2. Mutations in mitochondria may impact several diseases. Authors may add a chapter about this. 

3. It would be nice to mention some neurodegenerative disease genes, which could impact mitochondrial functions (no need to be part of mtDNA). I would also mention whether mitochondrial dysfunction could be either inherited or somatic variants. 

4. Figure 3 is a little too simple. I would summarize it a little more in detail (. a nice example in PMID: 32471464, PMID: 34063708, PMID: 32471464 )

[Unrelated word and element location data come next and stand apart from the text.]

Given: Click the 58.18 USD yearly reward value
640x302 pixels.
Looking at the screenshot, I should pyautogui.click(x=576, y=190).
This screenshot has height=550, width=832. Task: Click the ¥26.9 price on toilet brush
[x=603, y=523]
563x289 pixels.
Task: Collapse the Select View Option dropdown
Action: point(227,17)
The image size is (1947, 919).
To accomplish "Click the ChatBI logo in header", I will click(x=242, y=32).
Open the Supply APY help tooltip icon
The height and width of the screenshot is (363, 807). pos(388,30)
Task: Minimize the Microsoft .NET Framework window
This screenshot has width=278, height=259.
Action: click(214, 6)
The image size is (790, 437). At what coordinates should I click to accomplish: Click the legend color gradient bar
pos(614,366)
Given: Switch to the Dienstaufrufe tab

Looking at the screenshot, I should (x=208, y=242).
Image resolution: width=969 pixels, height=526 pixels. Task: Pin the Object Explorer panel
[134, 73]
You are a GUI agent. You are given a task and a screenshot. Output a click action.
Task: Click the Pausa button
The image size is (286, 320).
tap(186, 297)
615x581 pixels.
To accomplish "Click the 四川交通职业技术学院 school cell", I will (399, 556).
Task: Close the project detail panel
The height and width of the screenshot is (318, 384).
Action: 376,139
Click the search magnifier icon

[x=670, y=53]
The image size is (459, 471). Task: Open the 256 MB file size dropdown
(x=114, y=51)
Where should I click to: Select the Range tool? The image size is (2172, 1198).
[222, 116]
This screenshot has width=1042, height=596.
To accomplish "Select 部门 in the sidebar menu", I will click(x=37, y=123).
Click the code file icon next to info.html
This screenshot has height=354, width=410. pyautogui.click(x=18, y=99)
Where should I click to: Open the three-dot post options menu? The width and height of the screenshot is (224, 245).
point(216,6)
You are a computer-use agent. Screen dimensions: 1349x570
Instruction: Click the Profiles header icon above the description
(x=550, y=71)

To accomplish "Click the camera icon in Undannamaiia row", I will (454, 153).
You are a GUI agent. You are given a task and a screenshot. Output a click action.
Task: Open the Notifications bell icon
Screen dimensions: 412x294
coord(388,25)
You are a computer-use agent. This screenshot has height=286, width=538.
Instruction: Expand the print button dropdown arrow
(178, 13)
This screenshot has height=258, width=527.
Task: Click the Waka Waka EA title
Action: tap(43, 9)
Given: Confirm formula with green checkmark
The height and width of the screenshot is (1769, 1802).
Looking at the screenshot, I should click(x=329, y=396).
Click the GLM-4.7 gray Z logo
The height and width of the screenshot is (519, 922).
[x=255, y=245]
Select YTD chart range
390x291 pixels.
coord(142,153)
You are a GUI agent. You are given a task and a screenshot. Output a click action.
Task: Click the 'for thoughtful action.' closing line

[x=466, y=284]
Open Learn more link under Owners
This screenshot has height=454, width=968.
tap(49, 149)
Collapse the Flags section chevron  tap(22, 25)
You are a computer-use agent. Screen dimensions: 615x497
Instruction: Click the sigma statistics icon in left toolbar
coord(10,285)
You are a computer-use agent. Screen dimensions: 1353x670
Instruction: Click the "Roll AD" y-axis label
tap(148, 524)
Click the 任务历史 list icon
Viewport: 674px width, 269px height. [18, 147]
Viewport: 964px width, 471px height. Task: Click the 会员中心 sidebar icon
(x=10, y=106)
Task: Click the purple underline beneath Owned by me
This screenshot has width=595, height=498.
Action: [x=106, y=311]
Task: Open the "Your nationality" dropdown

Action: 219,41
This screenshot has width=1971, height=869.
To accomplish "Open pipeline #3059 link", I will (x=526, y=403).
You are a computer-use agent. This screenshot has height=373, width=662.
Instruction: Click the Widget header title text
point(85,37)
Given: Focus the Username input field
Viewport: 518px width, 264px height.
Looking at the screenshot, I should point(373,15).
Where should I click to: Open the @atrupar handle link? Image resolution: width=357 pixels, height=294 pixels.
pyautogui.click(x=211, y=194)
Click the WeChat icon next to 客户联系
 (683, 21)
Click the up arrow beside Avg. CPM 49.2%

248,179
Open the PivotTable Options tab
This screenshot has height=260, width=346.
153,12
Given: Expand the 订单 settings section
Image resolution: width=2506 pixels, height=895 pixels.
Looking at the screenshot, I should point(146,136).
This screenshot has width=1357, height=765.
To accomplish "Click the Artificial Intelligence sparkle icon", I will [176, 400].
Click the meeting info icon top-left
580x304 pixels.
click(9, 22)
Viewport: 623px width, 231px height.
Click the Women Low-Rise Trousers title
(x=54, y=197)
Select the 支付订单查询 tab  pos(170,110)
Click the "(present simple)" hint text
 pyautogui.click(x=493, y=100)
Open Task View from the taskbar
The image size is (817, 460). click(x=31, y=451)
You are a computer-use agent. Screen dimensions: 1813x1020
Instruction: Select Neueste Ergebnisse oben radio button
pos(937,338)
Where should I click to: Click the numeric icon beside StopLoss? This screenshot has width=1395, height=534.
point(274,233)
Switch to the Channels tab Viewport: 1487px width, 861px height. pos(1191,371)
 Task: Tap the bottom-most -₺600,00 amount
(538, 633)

5. I would add a few examples of drug candidates, which target mitochondria and could be promising, even though they were tested in in vitro and in vivo studies.  

 

Author Response

1. We have increased the font size in all figures to ensure better readability for readers.
2. We have addressed how mutations in mitochondria impact several diseases in our revised manuscript.
3. We have added a subsection that discusses neurodegenerative disease genes affecting mitochondrial functions in the discussion.
4. We have provided a more detailed summary to figure 3 to ensure that readers can better grasp the essential information presented in the figure.
5. We have expanded the "discussion" section to include several examples of promising drug candidates tested in in vitro and in vivo studies.

Round 2

Reviewer 1 Report

The authors are properly answered to the questions of referee.

Reviewer 2 Report

The authors have responded to all questions I raised. I suggest the editor may consider accepting this manuscript to be published in its current state.

Reviewer 4 Report

The authors fulfilled my suggestions, thank you.